The light outside doesn’t mean you can’t fool your body, consider in the American Academy of sleep medicine. Two hours before bedtime, draw the curtains, dim the lights and create an atmosphere that helps you relax and sleep.

The heat makes you cranky

Heat combined with humidity makes the summer unbearable at times for people with ATS. You can feel irritated, agitated, or antsy because of the heat and high temperature.

Spend more time in cool places, take a cold shower. If you are in a situation where it is not possible (e.g. at a picnic), use one of the techniques of concentration or meditation. For example, take five deep breaths, each time counting to three.

You are constantly experiencing anxiety

There are many things that can cause anxiety in people with SAR, namely, hot weather, sticky body of people around, screaming kids, a lot of tourists and endless invitations to summer events.

In this case, it will help planning. Plan your day so that spend more time in air-conditioned rooms and attend events that occur at night, when the street is not so hot.

You have a bad appetite

Constant agitation or anxiety often leads to loss of appetite. Chronic stress triggers a surge of hormones that affect the digestive system, which ultimately reduces the feeling of hunger.
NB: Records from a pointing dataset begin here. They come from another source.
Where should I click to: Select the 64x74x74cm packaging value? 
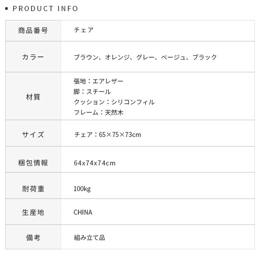pyautogui.click(x=94, y=163)
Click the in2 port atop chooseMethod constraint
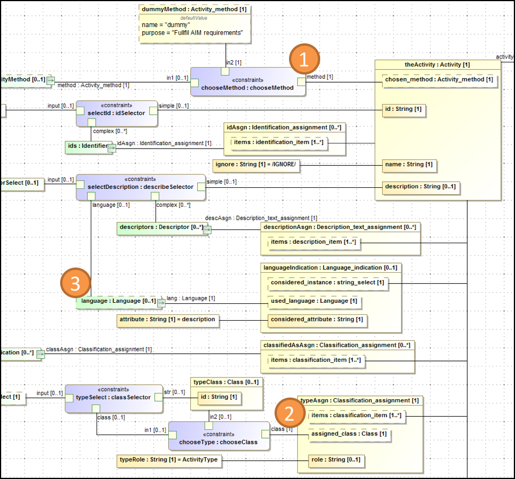This screenshot has height=479, width=515. click(x=225, y=71)
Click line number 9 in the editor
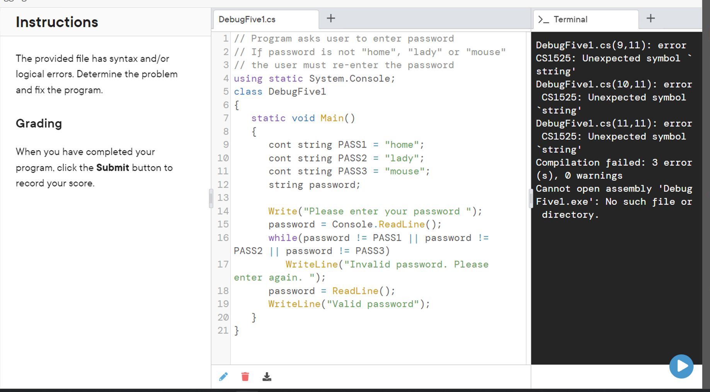Viewport: 710px width, 392px height. 226,144
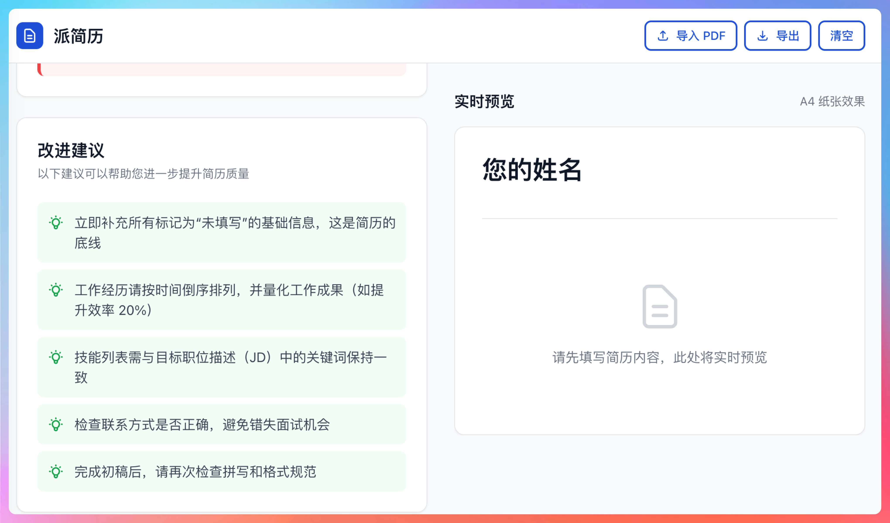Image resolution: width=890 pixels, height=523 pixels.
Task: Click the 检查联系方式是否正确 suggestion card
Action: click(x=222, y=424)
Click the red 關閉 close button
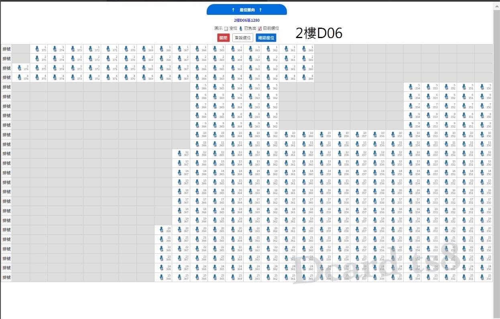500x319 pixels. [224, 38]
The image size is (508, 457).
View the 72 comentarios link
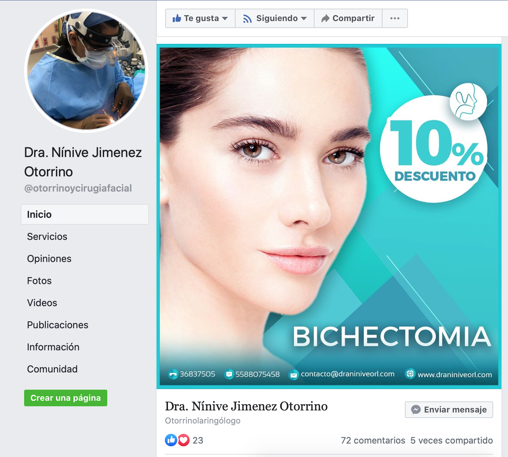tap(373, 440)
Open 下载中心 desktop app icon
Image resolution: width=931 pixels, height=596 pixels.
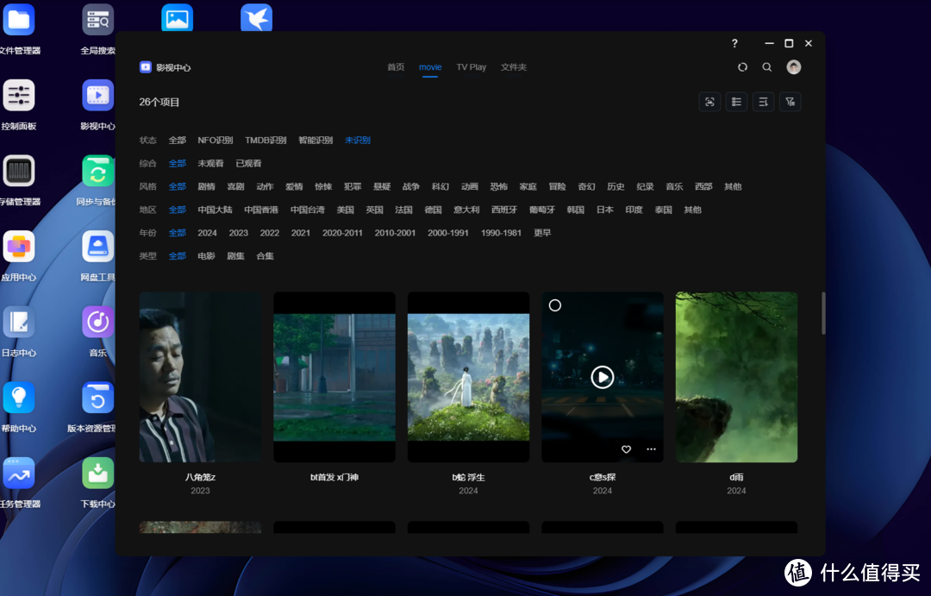pyautogui.click(x=98, y=474)
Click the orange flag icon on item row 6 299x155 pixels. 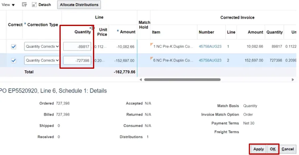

You may not feel hunger, but your body still needs nutrients. Always have on hand healthy snacks that you can eat during the day. And if you want to prevent overheating, do not refuse a cold, refreshing and nutritious smoothie.

When summer ends, you feel better

Symptoms usually subside when the weather gets cooler and the days shorter. Easy way to know whether you have a summer cap, to look back and ask yourself: “What I feel when summer begins? When it comes time to buy summer clothes? Or when you start to plan your summer vacation?”. If all these memories are connected with fear, the cause may be seasonal affective disorder.

If all of the above tips do not bring you any benefit and you still feel bad, talk to a professional in the field of mental health. Perhaps it will help by using techniques such as cognitive behavioural therapy (identifying negative thoughts and replacing them positive) and activation of behavior (the definition of seasonal activities that you really like and focus on them).